Update the items starting with the line that contains "Task: Click the verified V badge beside 猴大宝" and going on through the line that contains "[x=504, y=593]" by replacing "Click" with "Tap" and leaving everything else unchanged. Omit the pictures from your answer.

** Begin EXTRACTED INFORMATION **

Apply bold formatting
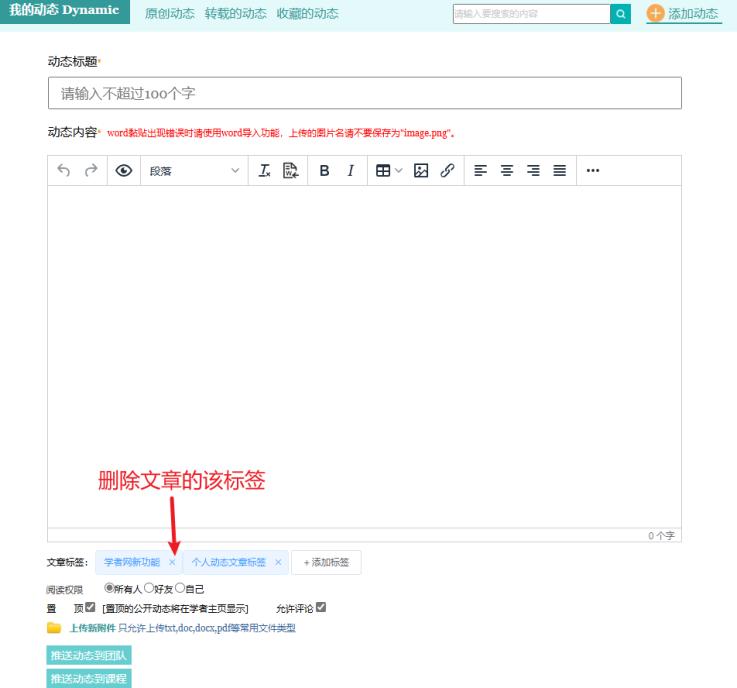The height and width of the screenshot is (688, 737). (324, 171)
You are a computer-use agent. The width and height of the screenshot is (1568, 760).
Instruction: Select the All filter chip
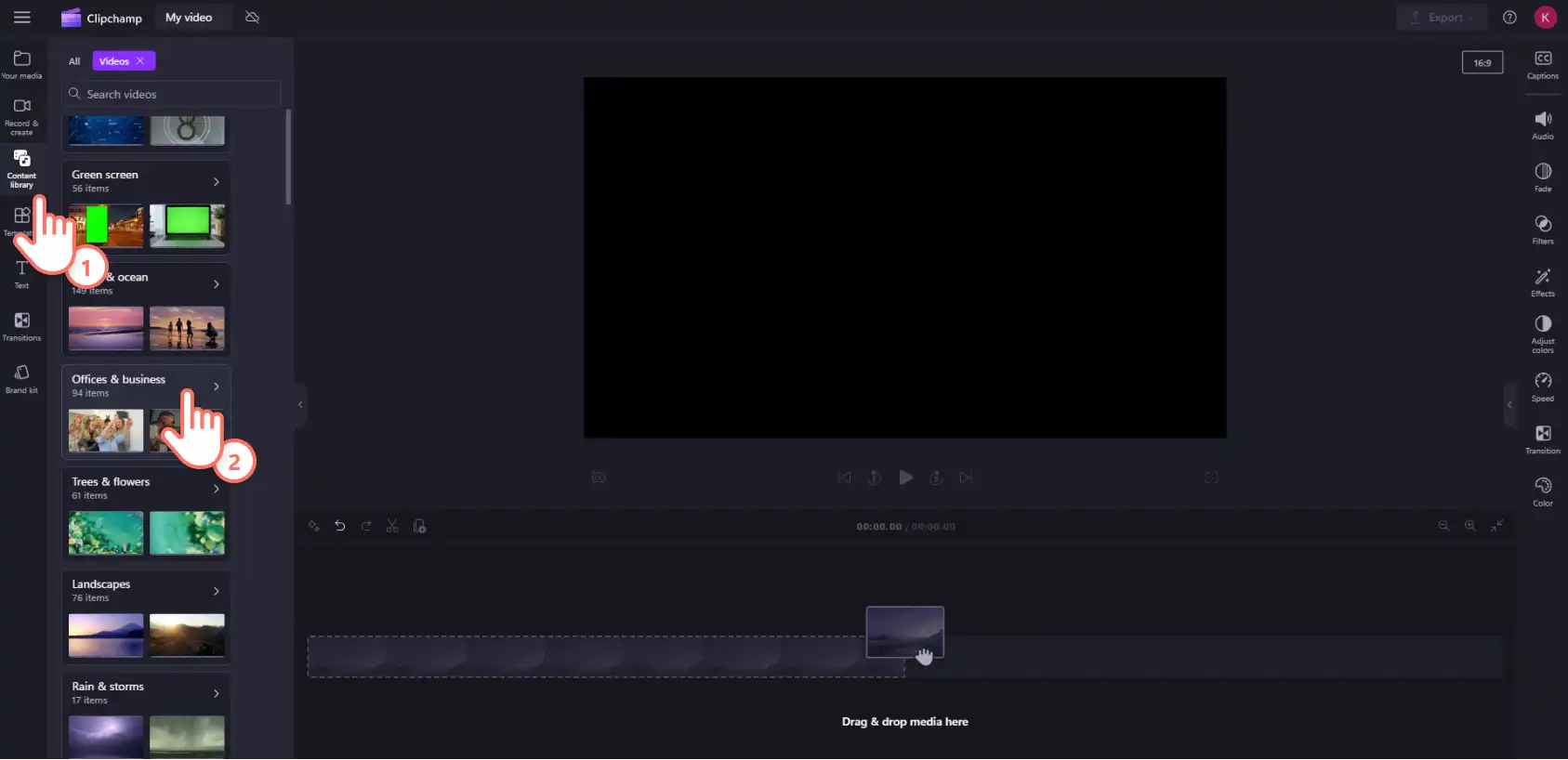pyautogui.click(x=74, y=61)
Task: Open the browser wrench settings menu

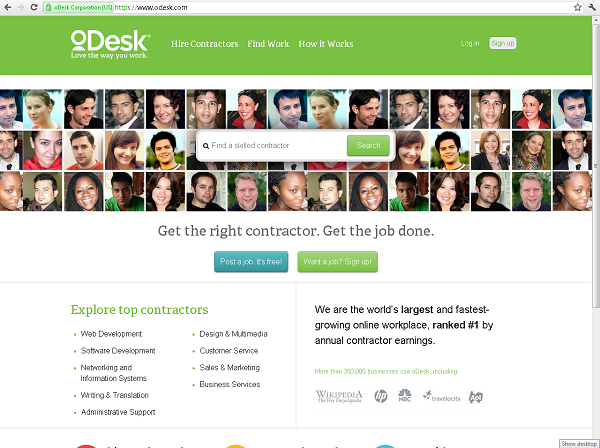Action: pos(592,7)
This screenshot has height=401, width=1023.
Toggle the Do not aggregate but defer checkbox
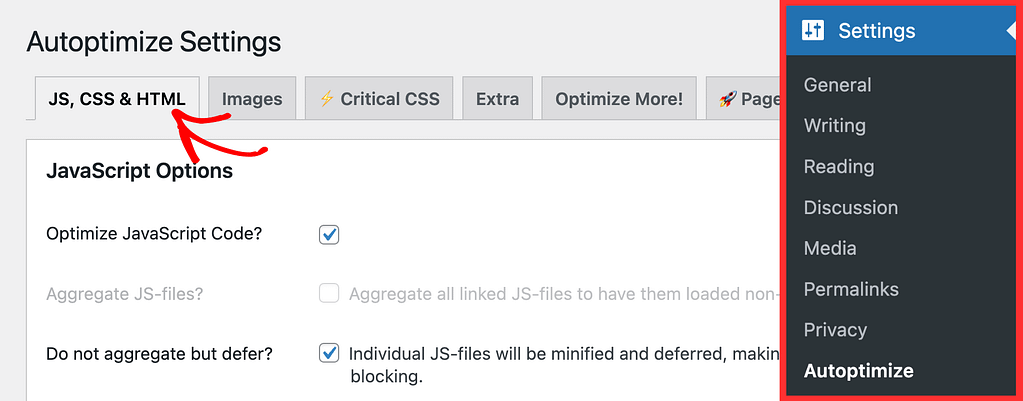(x=329, y=353)
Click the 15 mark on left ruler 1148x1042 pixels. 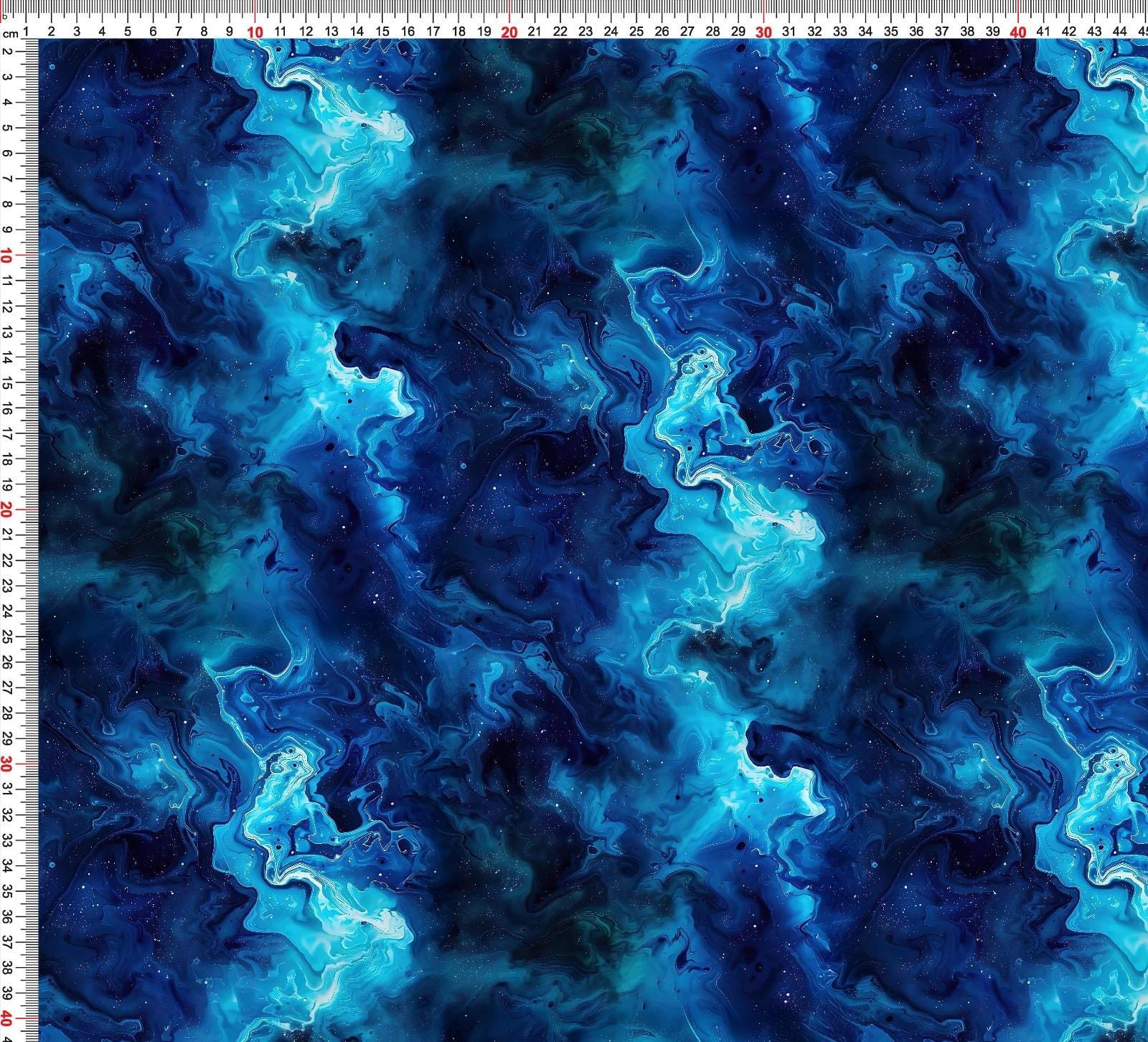click(6, 382)
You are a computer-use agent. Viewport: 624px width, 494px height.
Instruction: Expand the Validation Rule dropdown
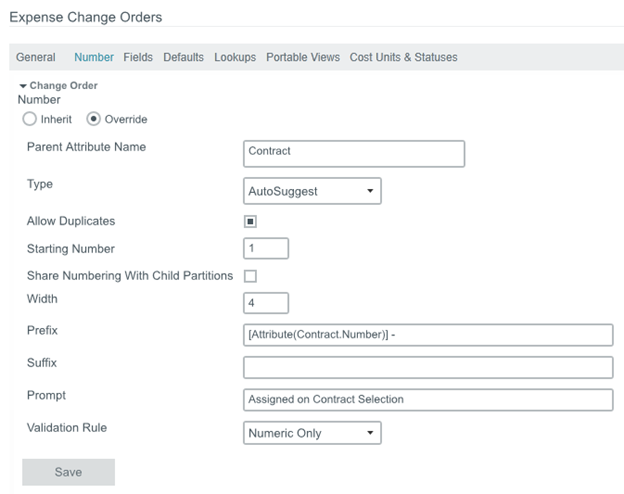pyautogui.click(x=312, y=433)
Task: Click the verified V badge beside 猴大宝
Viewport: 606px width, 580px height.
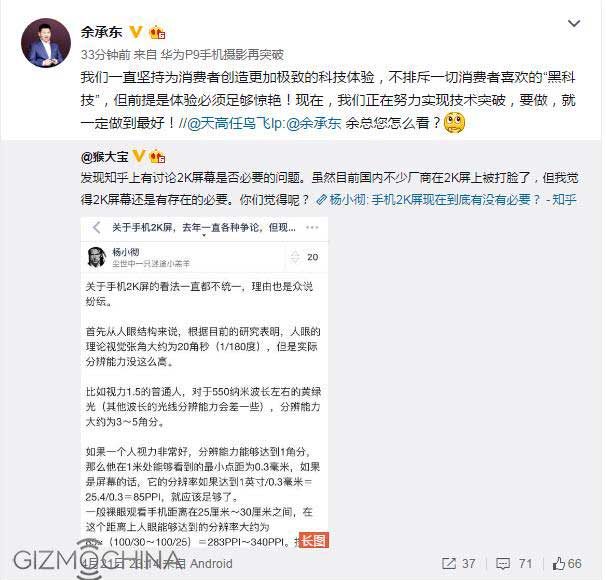Action: point(139,156)
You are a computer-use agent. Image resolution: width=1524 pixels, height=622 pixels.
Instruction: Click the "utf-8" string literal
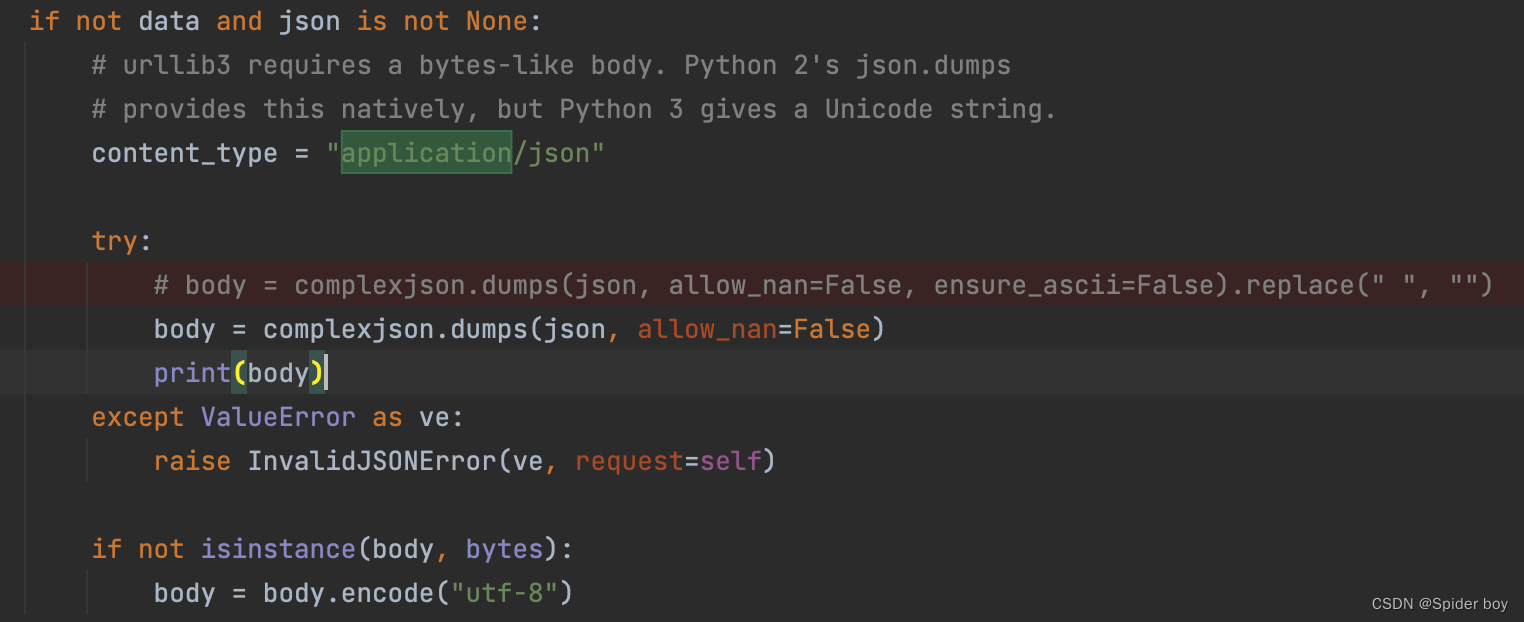[x=504, y=593]
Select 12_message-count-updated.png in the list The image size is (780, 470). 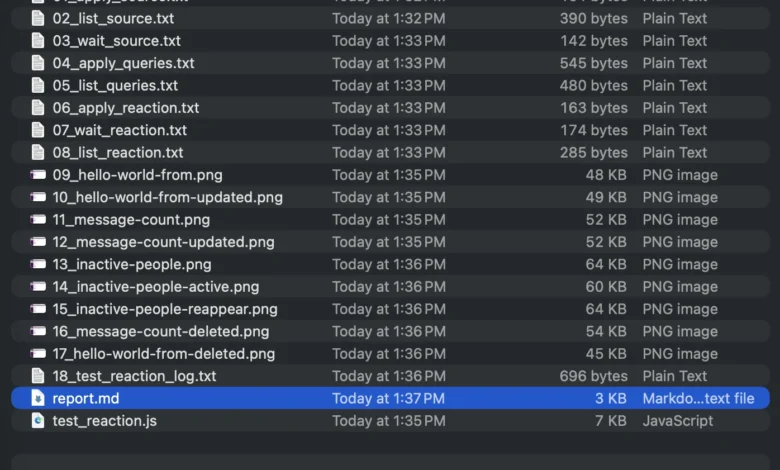(163, 242)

** End EXTRACTED INFORMATION **

**EXERCISE OUTPUT**:
Task: Tap the verified V badge beside 猴大宝
Viewport: 606px width, 580px height.
Action: point(139,156)
You are a computer-use agent. Image resolution: width=1524 pixels, height=622 pixels.
Instruction: Tap the "utf-8" string literal
[x=504, y=593]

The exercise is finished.